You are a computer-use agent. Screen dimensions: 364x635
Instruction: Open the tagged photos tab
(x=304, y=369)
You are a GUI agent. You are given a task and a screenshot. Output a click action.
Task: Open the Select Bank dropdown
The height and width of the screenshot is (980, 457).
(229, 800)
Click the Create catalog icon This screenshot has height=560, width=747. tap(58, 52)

--------------------------------

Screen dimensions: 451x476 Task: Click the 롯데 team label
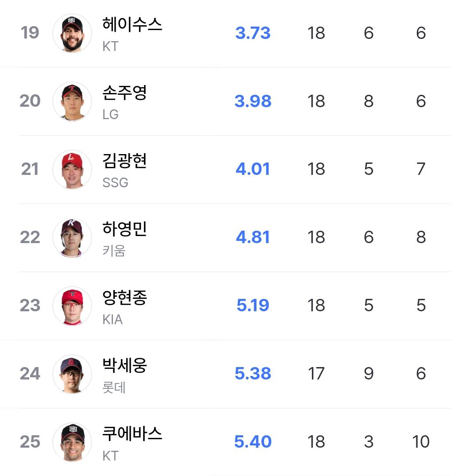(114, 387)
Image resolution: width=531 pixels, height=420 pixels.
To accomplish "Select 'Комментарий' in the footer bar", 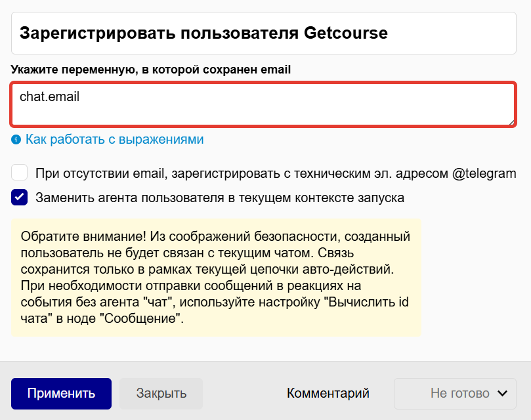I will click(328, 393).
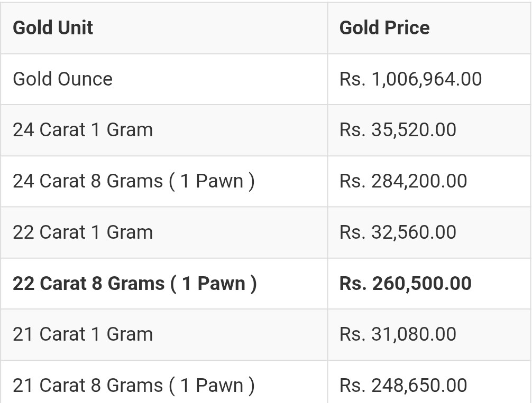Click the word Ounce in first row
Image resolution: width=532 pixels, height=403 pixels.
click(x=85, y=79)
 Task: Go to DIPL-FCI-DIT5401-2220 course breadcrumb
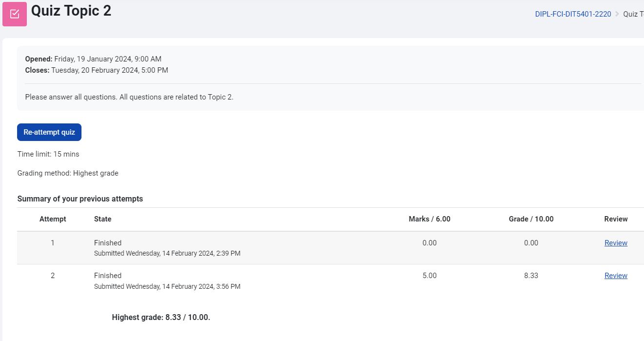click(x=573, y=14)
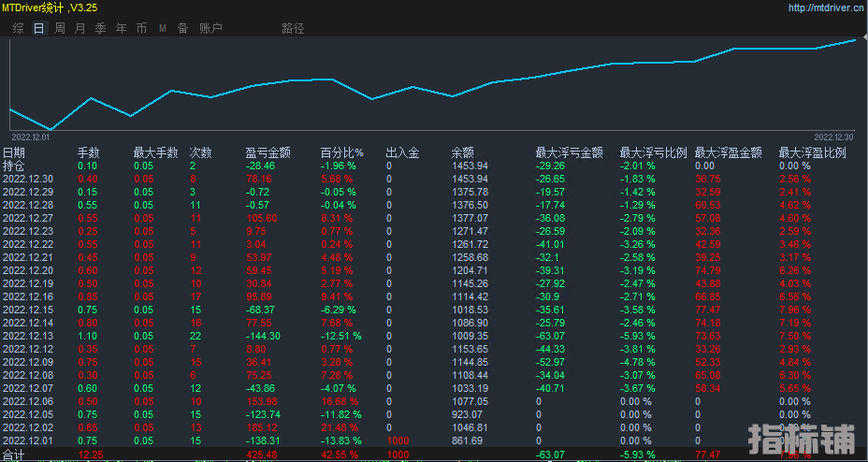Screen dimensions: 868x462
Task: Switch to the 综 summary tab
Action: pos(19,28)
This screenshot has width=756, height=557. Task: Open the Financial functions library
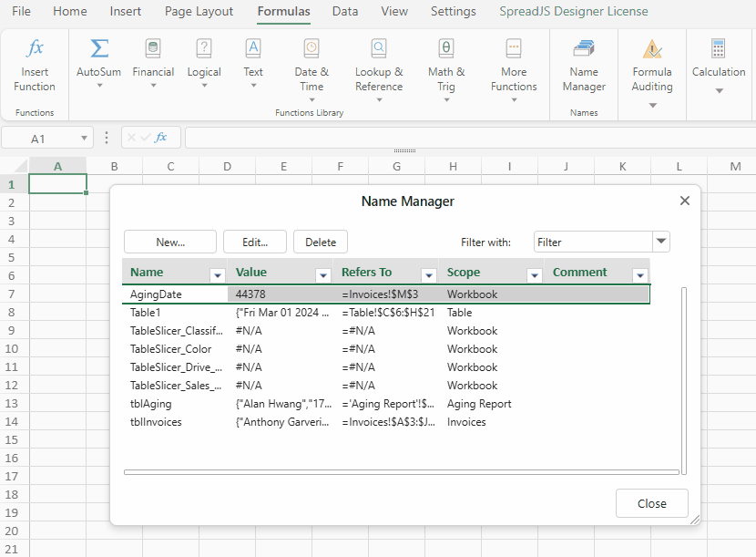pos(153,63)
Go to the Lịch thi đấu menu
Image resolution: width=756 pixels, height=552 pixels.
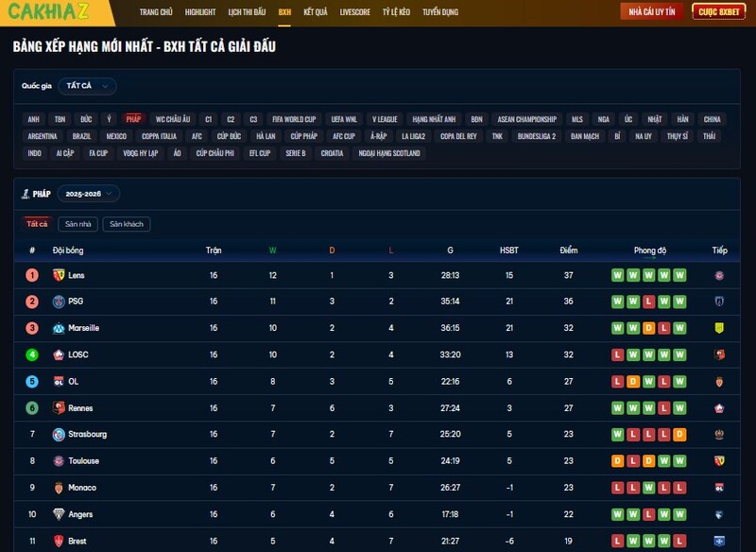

--------------------------------

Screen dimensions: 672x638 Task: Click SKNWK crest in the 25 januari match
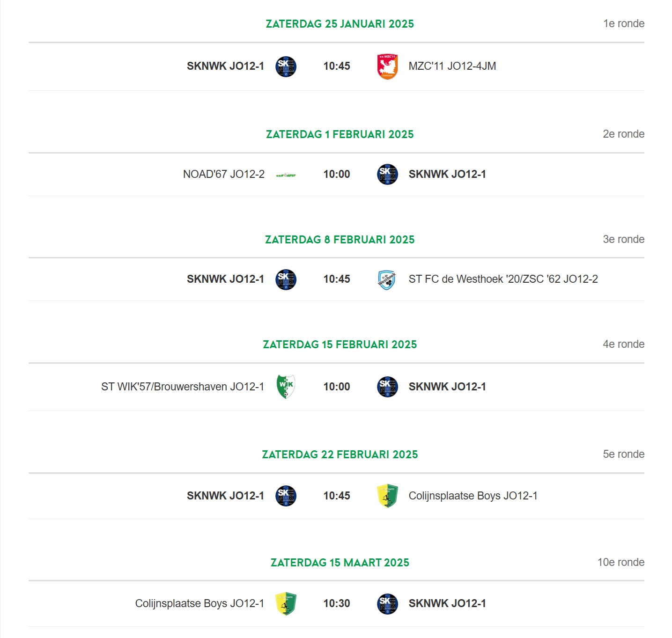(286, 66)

--------------------------------

Give an exact copy of the lines above from the line with "You are a computer-use" up to and including the line with "Click the Create", and leave everything else out.

You are a computer-use agent. Screen dimensions: 364x635
Instruction: Open the tagged photos tab
(x=304, y=369)
You are a GUI agent. You are given a task and a screenshot. Output a click action.
Task: Open the Select Bank dropdown
The height and width of the screenshot is (980, 457).
(229, 800)
Click the Create catalog icon This screenshot has height=560, width=747. tap(58, 52)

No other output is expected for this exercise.